Dataset records:

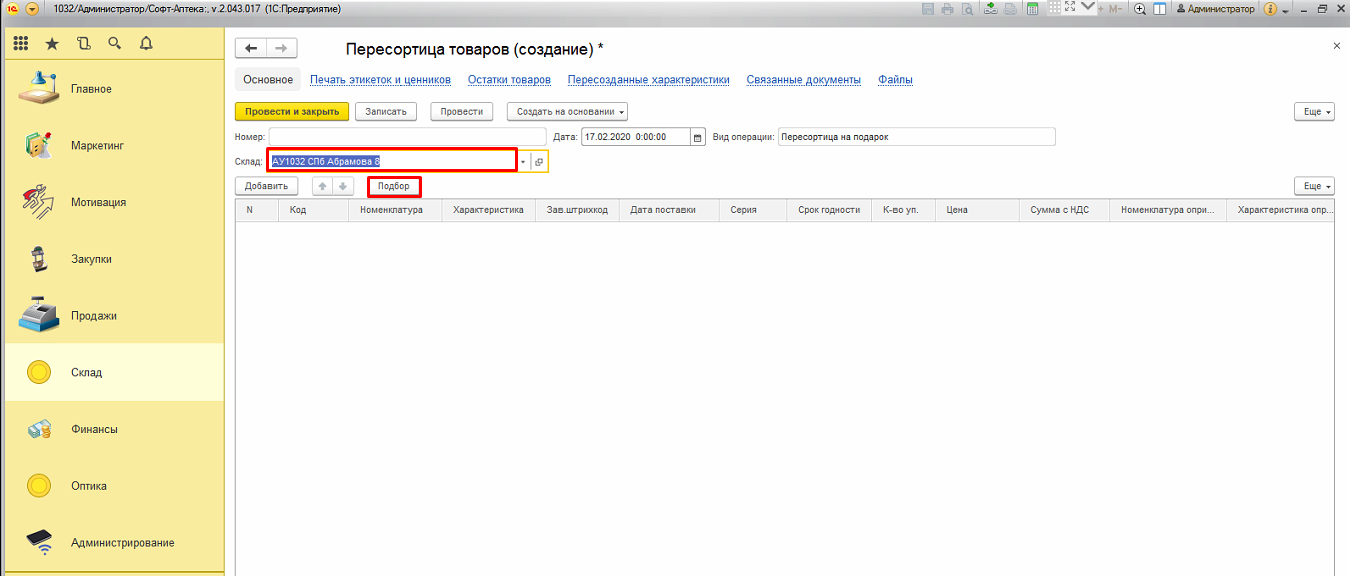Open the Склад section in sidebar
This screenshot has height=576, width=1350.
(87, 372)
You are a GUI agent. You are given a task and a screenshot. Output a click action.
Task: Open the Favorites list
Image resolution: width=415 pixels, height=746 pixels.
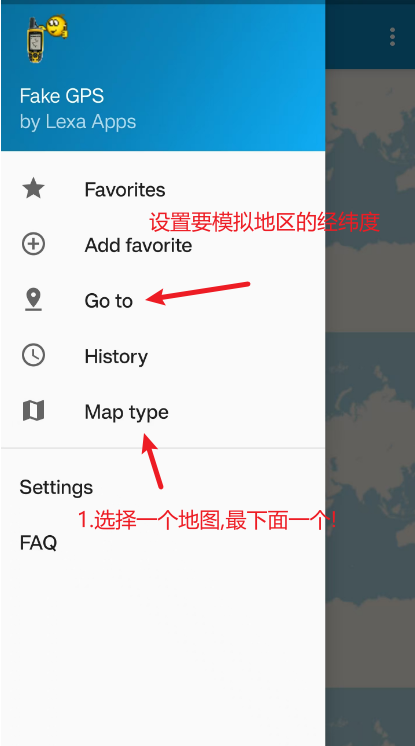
---
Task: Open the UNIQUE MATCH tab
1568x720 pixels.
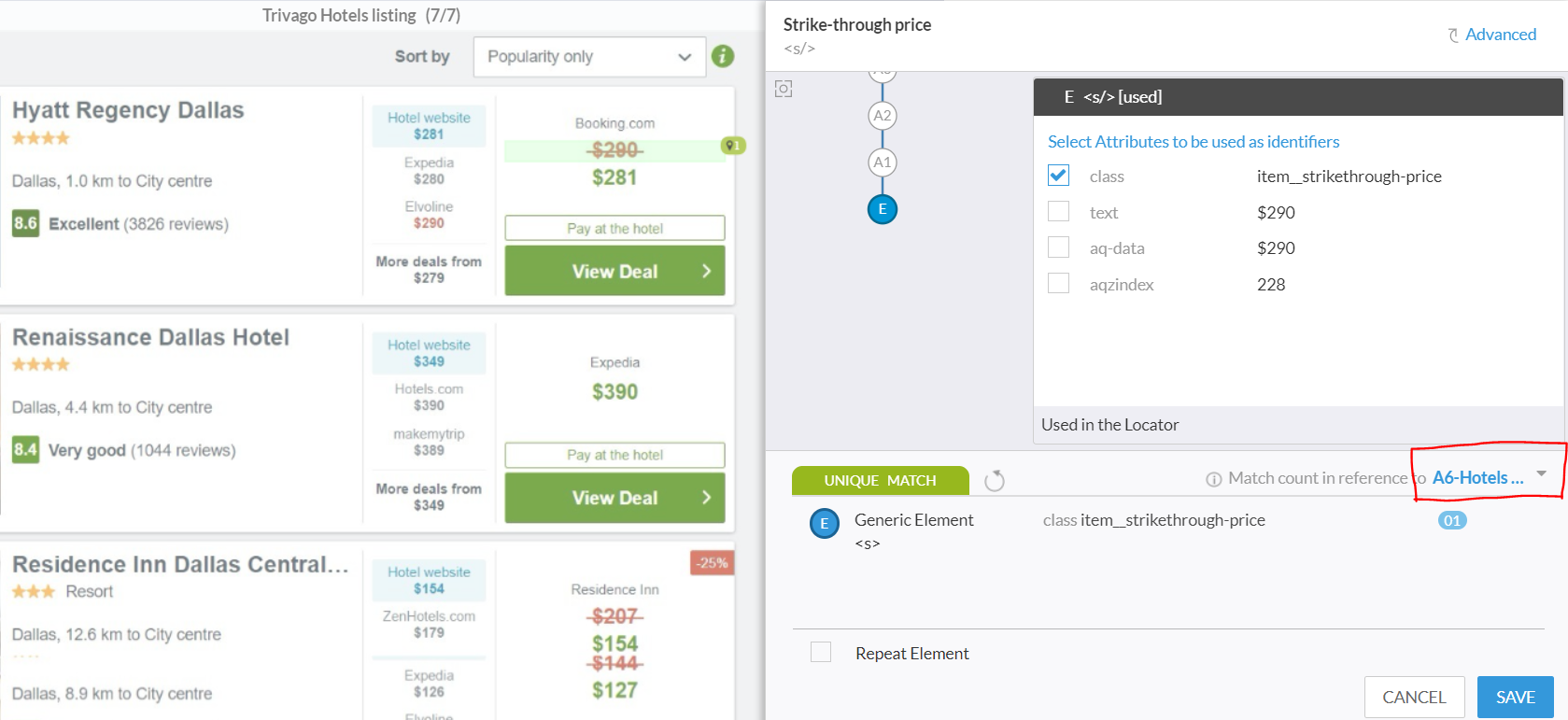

Exercise: Give only a number, namely how many lines in the entries above hold the word "pixels".

Task answer: 2